Separation Anxiety: Helping kids say good bye (and hello)

byAlison C. Gardner, Psy.D.

The first days of school have long passed and parents, children and teachers have, in many cases, settled into a comfortable daily routine of work, school and/or child-care. Yet some children may still be expressing distress in saying good-bye to their parents/primary caretakers. How do we know when a child’s difficulty separating from parents or primary caretakers has reached a level where help is warranted?

It’s important to first understand separation anxiety in the context of normal child development and the purpose that it serves. Starting around 7 months of age, peeking at 10 to 18 months, and typically resolving around age 3 years, most children demonstrate upset feelings about separating from their caretakers. Children may cry and cling to caretakers when going to day care or school as well as when going to bed at night or even when parents simply go to another room in the house during the day. Separation anxiety is a sign that the child is attached to his or her primary caregiver and to a degree is adaptive in that it serves to keep the child safe from real harm (e.g., going off with a stranger etc.) In cases of typical separation anxiety, the child can calm down within 5 minutes of separating from their parents and positively engage in activities with his or her alternate caregivers and playmates.

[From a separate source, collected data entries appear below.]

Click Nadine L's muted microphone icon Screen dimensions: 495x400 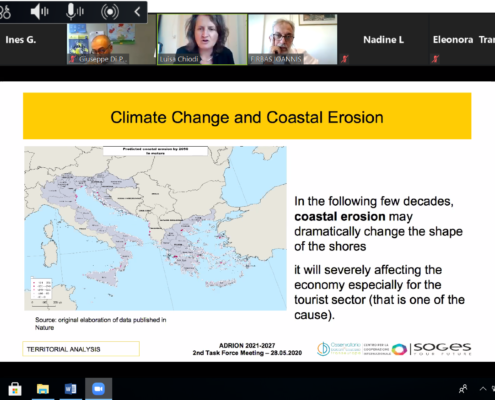point(345,59)
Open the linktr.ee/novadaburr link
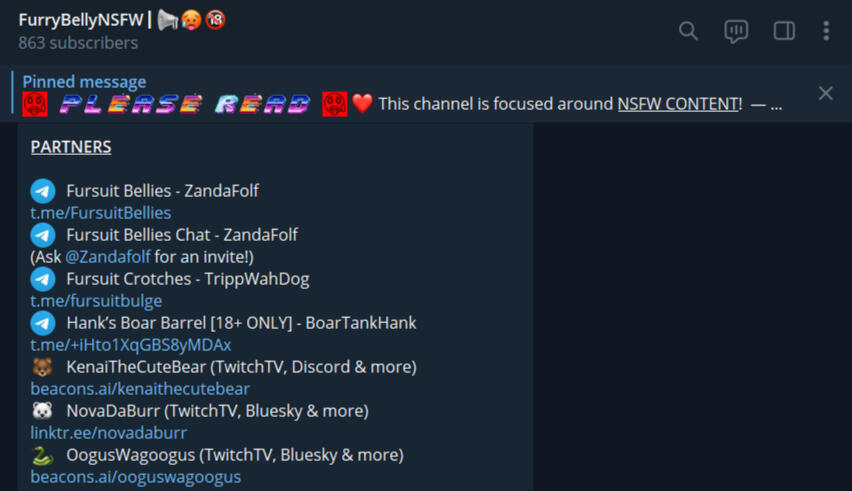Viewport: 852px width, 491px height. pyautogui.click(x=109, y=433)
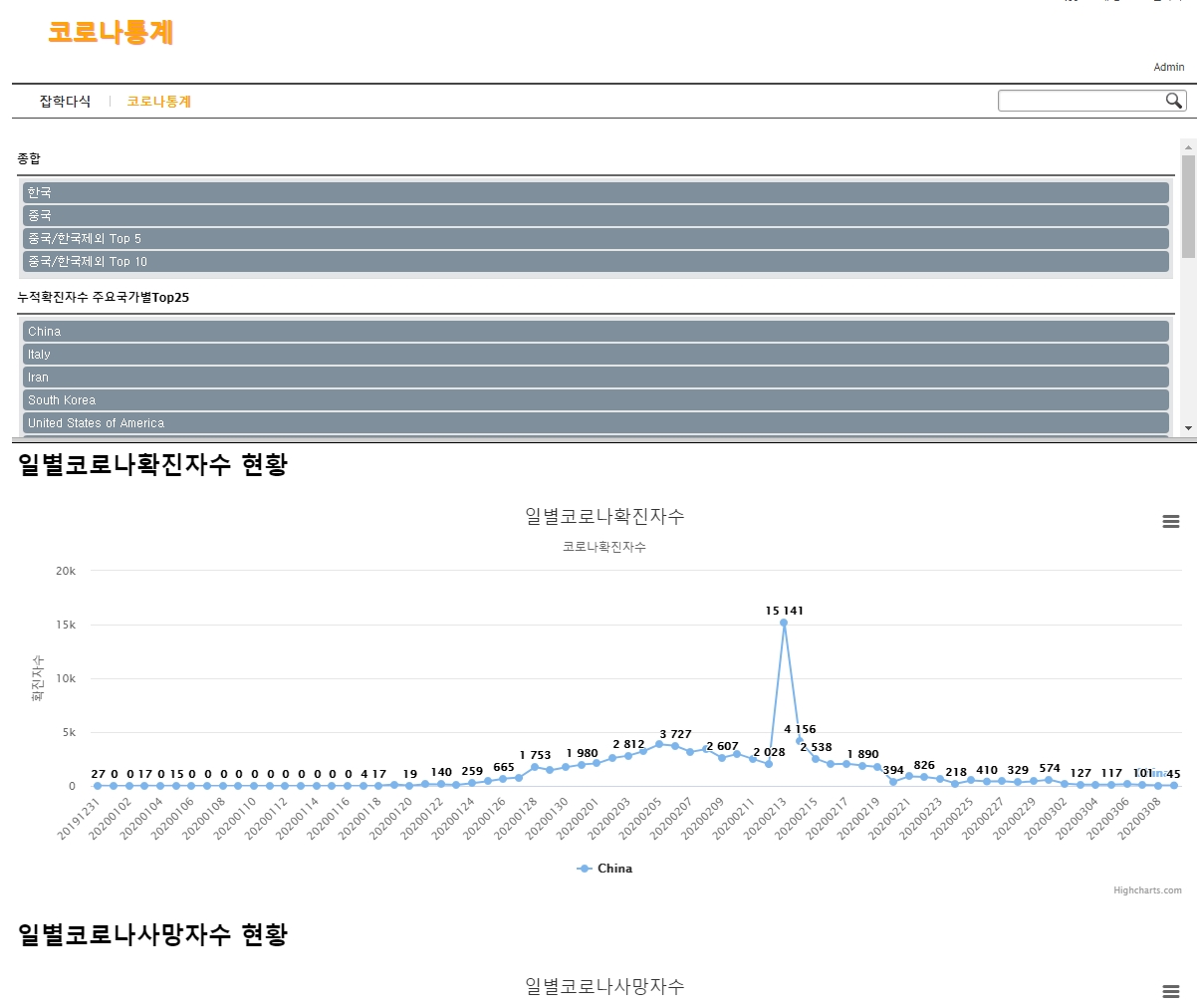Choose 중국/한국제외 Top 5 option
Viewport: 1200px width, 1008px height.
(x=596, y=239)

Separation anxiety disorder may be diagnosed when a child becomes extremely distressed about separation and/or it begins to interfere significantly with his or her age appropriate activities that are important for social development. A child may take much longer than 5 minutes to calm down after parents leave, if at all. For the diagnosis to be made, the problem must be occurring consistently for longer than one month. Children may also worry about something bad happening to their attachment figure or something bad happening to themselves that would keep them from being with caregivers e.g., being kidnapped. Resistance or refusal to go to school, repeated nightmares about separation, and physical symptoms of anxiety (headaches, nausea, stomachache, etc.) are also common symptoms.

Both temperamental and environmental factors can make a child more vulnerable to separation anxiety disorder. Children with irritable and/or difficult to sooth temperaments often have greater difficulty with transitions including separations. Children who tend to be slow to warm up to new situations and people may also be more prone to separation anxiety difficulties. Major changes in the family (divorce, death, moving, or birth of a sibling) or in the childcare setting (staff turnover) can trigger separation anxiety episodes. A child’s illness, tiredness and/or changes in routine can also increase his or her separation distress.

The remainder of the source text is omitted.